いや、そうでもなかったようです。工夫で乗り切った人や全く別の職に就いた人、それによって自分の可能性を拓いた人…さまざまです。
抱えがたいことが起こった時、私たちの行動には「逃げる」か「受け留める」かの2通りしかありません。そんな時、積極的に受け留める方を選び創造への道へ繋げていく…というのが「創造の病」の考え方です。

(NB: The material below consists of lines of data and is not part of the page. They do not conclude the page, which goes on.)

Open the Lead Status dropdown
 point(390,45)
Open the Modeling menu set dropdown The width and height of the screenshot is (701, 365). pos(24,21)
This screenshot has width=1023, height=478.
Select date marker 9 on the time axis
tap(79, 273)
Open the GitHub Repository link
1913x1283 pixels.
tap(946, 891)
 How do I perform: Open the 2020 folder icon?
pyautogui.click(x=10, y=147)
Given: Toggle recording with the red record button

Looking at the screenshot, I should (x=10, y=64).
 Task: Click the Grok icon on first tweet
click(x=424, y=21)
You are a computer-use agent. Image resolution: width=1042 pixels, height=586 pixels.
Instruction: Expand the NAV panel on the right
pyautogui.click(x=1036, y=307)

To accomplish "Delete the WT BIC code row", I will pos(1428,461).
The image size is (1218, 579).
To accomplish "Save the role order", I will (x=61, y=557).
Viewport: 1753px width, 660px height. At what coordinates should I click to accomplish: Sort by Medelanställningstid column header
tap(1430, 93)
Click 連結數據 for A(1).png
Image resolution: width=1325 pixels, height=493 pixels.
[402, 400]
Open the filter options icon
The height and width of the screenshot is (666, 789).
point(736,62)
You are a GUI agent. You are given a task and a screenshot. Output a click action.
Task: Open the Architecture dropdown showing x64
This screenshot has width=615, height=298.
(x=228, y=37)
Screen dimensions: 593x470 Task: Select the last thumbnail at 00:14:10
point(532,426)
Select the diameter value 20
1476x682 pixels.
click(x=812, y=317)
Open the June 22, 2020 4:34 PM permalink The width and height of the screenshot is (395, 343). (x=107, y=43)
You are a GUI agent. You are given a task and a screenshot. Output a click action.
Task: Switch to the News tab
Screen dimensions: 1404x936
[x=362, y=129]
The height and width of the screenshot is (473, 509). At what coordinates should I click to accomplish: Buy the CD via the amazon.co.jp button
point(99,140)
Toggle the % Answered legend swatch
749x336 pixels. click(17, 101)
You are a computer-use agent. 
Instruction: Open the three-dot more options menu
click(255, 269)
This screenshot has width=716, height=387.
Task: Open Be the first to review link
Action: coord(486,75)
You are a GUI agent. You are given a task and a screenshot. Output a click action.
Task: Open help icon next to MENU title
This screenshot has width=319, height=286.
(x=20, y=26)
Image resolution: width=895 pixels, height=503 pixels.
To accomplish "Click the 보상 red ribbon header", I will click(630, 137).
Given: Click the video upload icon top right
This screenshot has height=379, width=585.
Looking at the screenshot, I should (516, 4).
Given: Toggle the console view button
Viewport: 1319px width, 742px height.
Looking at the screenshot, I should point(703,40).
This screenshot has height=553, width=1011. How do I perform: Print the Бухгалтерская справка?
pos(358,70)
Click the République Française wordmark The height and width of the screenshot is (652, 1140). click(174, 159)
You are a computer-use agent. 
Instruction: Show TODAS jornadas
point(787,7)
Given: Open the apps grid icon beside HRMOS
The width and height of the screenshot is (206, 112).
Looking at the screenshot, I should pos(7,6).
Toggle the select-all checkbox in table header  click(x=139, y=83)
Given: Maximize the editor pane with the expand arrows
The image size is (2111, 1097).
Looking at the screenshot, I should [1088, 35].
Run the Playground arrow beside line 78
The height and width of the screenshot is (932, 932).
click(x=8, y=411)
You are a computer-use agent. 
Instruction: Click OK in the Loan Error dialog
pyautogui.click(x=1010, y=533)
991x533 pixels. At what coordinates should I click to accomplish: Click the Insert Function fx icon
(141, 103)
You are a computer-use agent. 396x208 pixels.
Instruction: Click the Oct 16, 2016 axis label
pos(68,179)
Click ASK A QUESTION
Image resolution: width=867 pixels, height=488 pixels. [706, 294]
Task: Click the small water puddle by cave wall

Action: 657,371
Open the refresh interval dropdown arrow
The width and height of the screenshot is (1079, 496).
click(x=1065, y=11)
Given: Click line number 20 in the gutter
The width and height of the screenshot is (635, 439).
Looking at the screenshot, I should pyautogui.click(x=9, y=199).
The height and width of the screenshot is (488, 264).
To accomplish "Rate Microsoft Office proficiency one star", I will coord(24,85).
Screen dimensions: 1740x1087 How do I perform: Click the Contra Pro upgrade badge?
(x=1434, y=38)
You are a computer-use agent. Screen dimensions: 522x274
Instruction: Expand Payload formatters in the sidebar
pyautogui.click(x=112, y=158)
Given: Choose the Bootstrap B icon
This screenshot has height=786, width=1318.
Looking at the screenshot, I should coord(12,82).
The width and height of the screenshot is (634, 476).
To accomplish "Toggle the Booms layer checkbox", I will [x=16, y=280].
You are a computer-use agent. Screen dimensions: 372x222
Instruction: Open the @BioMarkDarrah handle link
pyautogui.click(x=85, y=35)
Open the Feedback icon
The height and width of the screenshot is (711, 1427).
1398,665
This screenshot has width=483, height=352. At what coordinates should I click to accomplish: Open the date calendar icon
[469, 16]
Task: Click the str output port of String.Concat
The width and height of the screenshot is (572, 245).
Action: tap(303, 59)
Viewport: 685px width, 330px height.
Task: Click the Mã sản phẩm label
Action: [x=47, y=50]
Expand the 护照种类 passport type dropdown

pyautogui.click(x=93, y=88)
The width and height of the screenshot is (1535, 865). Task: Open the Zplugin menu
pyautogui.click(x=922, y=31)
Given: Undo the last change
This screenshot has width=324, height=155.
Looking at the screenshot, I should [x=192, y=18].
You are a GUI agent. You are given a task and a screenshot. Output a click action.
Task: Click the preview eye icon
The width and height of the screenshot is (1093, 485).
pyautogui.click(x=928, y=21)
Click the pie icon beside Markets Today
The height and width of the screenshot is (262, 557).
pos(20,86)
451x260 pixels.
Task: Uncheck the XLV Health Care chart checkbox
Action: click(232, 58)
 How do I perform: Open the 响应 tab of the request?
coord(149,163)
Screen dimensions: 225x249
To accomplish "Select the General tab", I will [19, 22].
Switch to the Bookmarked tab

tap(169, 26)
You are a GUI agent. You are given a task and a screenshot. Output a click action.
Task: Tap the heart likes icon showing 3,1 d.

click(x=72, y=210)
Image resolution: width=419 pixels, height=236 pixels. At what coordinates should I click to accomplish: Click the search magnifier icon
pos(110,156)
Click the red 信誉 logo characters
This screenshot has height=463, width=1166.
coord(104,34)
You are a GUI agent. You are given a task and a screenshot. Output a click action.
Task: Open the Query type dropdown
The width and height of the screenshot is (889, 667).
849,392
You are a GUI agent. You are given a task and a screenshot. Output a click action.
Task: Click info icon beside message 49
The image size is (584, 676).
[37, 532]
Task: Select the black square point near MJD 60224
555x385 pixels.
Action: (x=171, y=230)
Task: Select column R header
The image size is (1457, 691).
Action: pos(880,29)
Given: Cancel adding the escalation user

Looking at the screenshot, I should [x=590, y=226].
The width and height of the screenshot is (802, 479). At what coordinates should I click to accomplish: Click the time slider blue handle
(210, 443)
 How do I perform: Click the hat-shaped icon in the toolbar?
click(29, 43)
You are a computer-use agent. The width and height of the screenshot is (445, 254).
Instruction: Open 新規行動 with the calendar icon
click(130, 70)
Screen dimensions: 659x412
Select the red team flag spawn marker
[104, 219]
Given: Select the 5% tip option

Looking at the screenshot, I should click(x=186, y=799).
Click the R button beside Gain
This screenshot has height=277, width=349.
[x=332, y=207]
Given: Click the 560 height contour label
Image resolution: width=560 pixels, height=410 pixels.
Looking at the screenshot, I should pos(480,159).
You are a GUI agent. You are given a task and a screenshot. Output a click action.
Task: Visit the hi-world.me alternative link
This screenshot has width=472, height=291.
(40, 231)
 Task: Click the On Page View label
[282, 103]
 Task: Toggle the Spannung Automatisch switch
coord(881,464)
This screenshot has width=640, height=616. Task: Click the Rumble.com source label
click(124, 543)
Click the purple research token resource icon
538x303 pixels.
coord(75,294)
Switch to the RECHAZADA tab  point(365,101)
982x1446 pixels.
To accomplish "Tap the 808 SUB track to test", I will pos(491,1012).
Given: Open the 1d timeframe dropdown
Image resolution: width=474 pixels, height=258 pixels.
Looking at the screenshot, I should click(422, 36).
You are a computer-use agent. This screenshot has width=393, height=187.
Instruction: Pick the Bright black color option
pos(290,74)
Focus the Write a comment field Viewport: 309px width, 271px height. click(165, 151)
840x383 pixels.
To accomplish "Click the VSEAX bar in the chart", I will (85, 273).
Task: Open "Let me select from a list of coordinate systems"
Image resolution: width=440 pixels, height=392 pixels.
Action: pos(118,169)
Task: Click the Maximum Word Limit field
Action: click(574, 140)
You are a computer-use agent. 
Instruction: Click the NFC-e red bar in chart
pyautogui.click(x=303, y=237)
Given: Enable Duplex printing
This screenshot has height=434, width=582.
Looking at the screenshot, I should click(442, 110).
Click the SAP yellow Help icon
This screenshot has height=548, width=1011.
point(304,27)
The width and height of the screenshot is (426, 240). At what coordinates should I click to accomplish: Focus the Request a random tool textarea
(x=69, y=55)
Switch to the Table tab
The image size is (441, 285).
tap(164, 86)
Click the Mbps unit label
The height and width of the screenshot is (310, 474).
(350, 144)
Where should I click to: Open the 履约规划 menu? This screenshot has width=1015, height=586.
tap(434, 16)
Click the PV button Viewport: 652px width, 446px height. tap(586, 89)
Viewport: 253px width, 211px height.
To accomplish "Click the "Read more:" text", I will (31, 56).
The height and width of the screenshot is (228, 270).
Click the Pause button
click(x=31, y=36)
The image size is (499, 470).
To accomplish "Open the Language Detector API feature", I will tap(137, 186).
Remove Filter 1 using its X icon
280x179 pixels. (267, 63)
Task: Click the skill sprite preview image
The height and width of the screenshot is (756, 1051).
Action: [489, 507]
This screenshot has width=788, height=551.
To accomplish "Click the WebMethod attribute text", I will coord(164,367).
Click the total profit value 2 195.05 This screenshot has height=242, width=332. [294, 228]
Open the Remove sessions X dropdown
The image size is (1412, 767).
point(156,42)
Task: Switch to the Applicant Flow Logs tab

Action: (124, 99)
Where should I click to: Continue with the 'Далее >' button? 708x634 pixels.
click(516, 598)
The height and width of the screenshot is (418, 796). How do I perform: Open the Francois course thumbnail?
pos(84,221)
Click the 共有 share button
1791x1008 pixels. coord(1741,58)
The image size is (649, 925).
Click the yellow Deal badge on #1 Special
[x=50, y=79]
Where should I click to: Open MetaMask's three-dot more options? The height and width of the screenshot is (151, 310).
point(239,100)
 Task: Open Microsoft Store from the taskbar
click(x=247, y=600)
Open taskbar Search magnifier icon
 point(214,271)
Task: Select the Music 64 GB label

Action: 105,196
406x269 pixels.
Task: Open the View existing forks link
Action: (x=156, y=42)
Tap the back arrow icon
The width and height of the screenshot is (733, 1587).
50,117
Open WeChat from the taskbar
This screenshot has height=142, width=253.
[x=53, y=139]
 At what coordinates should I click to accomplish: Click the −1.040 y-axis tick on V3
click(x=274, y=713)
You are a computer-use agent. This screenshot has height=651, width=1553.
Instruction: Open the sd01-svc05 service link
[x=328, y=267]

つらいことが起こっているその瞬間は耐え難いほどの苦しみに感じるけれど、後で振り返るとそれは、人生を拓き、大きく前進するキッカケになる役割を果たしていることが多いです。
例えば、
・大切な人と不仲に陥った時、
これを関係を見直すために罹った「病」と捉えられるとどうだろう?
相手を責め、文句を言うのではなく、話し合いの場を持つという創造的な言動につなげてみる。話し合いを切り出すこと自体難しいことなので、すでに積極的な創造行為です。そして、そうすることで、二人の関係性を見直すことに向き合い、変化へのチャンスになるのではないかと思います。
・不況により減給を言い渡された時、
これを人生を見直すために罹った「病」と捉えられるとどうだろう?
政治や会社を恨み文句を言い続けても道は拓けない。それなら….と自分の希望、できること相手の態度、環境の変化をどう捉えるかは人それぞれで、人との比較で不安になることがあるかもしれない。でも、これは自分が主役の人生の中で積極的に行う心の作業です。孤独な感覚につらくなることがあるかもしれません。だたこれを「新しい自分を産み出す創造」のために与えられた機会だと捉えられるとどうでしょう?キャリアの転機に発展することは間違いないと思われます。
何を創造するのか….?
冒頭でもお伝えした「人生」です。
生きている限り「食べる+働く+寝る」を繰り返していれば人生は創られ生存状態は続きます。でもここで言う「創造」はただ「生存する」のではなく、積極的に自分主体で「生きる」ことです。
窮地に陥った時こそ、この思考を思い出せると俄然勇気が湧いてくると思えてきませんか?
「つらい(>_<)…..でも、これは創造の病かも」
….と、この視点を思い出せると、苦しさの出口が見え、差し込む光が感じられる。
他人からどう観られるかに気を取られず、積極的前進(創造)のために起きた「病」に向き合っているのだ….という自覚は、私たちを大きく支えてくれます。